Full text loading...
-
OpenVec Portable SIMD Intrinsics
- Publisher: European Association of Geoscientists & Engineers
- Source: Conference Proceedings, Second EAGE Workshop on High Performance Computing for Upstream, Sep 2015, Volume 2015, p.1 - 5
Abstract
Today, the widest vector units found on a mass production processor are in the Intel Xeon Phi coprocessor with its 512-bit vector registers. These vector units have a theoretical single precision peak performance gain of 16x for single flop operations. In practice, due to limiting factors like memory access latency, I/O demand, serial code sections, and global synchronization, the real performance improvement number is typically much lower.

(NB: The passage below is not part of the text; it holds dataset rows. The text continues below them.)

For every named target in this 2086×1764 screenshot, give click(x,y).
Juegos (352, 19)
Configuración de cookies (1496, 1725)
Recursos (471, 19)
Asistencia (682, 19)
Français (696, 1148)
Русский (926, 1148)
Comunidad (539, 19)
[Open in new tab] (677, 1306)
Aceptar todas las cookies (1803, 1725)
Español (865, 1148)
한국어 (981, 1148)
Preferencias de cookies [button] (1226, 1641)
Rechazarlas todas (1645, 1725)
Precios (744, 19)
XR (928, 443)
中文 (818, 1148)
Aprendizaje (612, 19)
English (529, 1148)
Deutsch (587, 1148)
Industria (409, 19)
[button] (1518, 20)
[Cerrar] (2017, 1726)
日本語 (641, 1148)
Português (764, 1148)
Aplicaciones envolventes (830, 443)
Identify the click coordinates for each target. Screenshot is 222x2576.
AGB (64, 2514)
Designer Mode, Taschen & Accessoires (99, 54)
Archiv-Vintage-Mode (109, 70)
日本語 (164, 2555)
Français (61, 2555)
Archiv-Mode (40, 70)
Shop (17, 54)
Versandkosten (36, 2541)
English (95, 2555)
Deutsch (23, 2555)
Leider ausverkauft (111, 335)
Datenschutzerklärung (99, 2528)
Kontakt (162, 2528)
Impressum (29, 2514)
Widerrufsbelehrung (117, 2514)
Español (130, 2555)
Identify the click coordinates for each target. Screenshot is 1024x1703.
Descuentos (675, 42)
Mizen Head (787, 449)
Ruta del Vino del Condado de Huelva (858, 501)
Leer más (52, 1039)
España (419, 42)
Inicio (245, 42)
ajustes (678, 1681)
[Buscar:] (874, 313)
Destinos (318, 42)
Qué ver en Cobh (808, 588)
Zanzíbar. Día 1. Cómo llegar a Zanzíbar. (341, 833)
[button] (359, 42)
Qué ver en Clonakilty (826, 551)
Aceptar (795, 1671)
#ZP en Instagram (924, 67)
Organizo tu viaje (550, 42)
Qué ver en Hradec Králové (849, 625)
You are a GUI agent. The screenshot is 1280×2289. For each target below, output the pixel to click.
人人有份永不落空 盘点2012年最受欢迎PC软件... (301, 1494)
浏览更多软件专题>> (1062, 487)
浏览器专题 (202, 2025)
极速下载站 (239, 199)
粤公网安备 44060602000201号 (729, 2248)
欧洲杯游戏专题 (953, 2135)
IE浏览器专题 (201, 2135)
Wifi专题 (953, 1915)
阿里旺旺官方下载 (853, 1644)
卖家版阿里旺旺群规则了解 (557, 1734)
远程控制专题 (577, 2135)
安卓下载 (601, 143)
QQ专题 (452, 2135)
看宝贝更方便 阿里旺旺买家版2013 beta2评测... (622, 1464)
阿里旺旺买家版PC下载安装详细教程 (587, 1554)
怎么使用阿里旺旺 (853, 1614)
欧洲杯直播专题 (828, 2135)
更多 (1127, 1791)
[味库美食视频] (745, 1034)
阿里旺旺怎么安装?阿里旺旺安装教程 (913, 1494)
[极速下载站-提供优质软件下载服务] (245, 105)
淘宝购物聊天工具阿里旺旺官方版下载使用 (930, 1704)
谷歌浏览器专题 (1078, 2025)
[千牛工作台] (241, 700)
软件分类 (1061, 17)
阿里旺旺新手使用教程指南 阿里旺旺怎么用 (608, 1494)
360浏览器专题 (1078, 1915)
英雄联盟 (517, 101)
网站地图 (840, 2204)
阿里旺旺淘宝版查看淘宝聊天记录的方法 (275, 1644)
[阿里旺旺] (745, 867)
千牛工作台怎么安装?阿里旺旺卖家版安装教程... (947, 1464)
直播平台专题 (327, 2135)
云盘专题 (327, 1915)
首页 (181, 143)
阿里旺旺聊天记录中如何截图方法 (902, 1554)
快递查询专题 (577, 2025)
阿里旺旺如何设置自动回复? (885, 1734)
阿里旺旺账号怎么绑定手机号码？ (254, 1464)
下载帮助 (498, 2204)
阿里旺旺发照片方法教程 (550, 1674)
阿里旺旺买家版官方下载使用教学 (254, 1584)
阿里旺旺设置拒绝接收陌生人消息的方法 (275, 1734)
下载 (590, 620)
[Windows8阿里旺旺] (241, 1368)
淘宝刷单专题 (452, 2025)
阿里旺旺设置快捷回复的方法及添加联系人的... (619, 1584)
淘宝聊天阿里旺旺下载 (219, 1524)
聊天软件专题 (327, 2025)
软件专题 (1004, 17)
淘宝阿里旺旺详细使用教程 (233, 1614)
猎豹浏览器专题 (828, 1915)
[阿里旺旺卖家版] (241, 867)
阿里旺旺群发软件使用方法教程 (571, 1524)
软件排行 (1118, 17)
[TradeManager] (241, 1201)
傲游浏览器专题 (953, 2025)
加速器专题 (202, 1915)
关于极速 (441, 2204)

In this work, we present a solution to take advantage of vector units across various processor SIMD architectures with a single, portable source code. This is accomplished by just adding a vector type and hardware intrinsics support to C/C++ language through a header file that is compatible with gcc and commercially available compilers in general. We hide different hardware/compiler feature sets under a common portable programming syntax. In addition, the implementation supports a scalar backend alternative to target unknown architectures.
This implementation has been successfully demonstrated on multiple SIMD architectures including Intel SSE/AVX/AVX-512/IMCI, ARM NEON and IBM Power VSX using only a common header file to enable the compiler to generate highly optimized code with proper SIMD instructions for the given underlying architecture.